For the time being, The New York Times writer has taken refuge under a blanket of No Labels press releases.

In the wake of the presidential election, it was always going to fall to either David Brooks or Thomas Friedman to fill The New York Times op-ed pages with what they see as the most badly needed commodity in America: sophistry about centrism. And so it went that Friedman ― no doubt delayed by his quest to find nine new synonyms for “interconnectedness” ― was beaten to the punch by Brooks, who on Tuesday laid out “The Future of the American Center” ― which, as it turns out, sounds a lot like many past David Brooks columns. To no one’s surprise!

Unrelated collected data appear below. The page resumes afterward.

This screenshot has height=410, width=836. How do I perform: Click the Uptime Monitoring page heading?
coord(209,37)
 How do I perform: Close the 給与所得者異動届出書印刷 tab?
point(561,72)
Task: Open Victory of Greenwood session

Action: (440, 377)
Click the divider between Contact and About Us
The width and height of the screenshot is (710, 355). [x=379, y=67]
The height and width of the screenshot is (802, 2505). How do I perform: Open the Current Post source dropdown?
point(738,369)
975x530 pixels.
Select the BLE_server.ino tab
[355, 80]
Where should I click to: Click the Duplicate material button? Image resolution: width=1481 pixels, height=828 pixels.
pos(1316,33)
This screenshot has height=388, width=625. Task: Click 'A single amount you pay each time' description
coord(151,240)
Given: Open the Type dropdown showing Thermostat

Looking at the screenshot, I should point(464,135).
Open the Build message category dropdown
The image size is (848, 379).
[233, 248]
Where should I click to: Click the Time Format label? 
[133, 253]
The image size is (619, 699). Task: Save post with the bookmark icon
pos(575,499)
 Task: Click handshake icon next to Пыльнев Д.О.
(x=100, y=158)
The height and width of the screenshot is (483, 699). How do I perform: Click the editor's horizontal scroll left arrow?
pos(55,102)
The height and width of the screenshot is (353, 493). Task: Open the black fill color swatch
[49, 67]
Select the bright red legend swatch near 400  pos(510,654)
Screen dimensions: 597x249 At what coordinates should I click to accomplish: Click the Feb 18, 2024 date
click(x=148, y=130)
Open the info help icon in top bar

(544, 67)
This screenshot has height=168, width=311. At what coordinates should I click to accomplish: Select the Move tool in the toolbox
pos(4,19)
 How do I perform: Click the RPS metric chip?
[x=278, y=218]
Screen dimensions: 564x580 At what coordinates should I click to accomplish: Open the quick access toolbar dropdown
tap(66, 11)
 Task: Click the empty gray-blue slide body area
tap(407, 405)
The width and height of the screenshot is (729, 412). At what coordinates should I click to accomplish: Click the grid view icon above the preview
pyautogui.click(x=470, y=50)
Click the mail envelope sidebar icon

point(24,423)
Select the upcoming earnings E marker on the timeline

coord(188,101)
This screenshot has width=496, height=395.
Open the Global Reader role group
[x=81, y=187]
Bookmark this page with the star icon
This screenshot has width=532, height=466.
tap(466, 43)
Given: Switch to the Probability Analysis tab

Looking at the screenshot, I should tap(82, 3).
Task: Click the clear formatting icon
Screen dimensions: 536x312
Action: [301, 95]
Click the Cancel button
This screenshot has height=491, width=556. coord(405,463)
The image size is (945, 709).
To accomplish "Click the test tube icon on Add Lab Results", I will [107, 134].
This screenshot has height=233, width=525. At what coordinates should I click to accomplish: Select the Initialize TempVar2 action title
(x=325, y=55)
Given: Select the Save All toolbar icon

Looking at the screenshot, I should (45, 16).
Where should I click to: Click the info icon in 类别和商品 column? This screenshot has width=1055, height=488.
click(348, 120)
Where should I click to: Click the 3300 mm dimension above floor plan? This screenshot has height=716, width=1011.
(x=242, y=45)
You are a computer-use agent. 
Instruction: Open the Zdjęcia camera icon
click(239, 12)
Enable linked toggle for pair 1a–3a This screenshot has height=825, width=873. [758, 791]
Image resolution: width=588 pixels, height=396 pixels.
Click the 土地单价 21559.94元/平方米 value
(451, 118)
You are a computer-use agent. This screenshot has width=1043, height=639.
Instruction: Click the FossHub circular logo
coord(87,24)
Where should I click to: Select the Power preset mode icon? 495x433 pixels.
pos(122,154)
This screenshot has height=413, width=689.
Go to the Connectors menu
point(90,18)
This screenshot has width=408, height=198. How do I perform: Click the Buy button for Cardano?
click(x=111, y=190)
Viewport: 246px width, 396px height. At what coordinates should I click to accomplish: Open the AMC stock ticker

Brooks, like most sentient creatures, is alarmed that the next president looks for all the world to resemble that classic rough beast, slouching towards Bethlehem. It’s understandable that he’s rattled by this. What’s less understandable, of course, is his generic call for a “movement ... that is part Milton Friedman on economic policy, Ronald Reagan on foreign policy and Franklin Roosevelt on welfare policy.”

Aside from the fact that this does not seem to be a workable combination (pairing Milton Friedman with FDR isn’t so much an innovation of ideology as much as a dark, gritty reboot of the fable of the scorpion and the frog), this is clearly not a thing for which anyone without a stable sinecure at a newspaper has ever expressed a desire. Not long ago, Brooks lamented that he’d not strayed particularly far from the “bourgeois strata” he calls home. There’s nothing in this column on the “future of the center” that suggests he’s made it as far as the end of his street in the meanwhile. That’s how I’d explain many of his risible ideas, anyway.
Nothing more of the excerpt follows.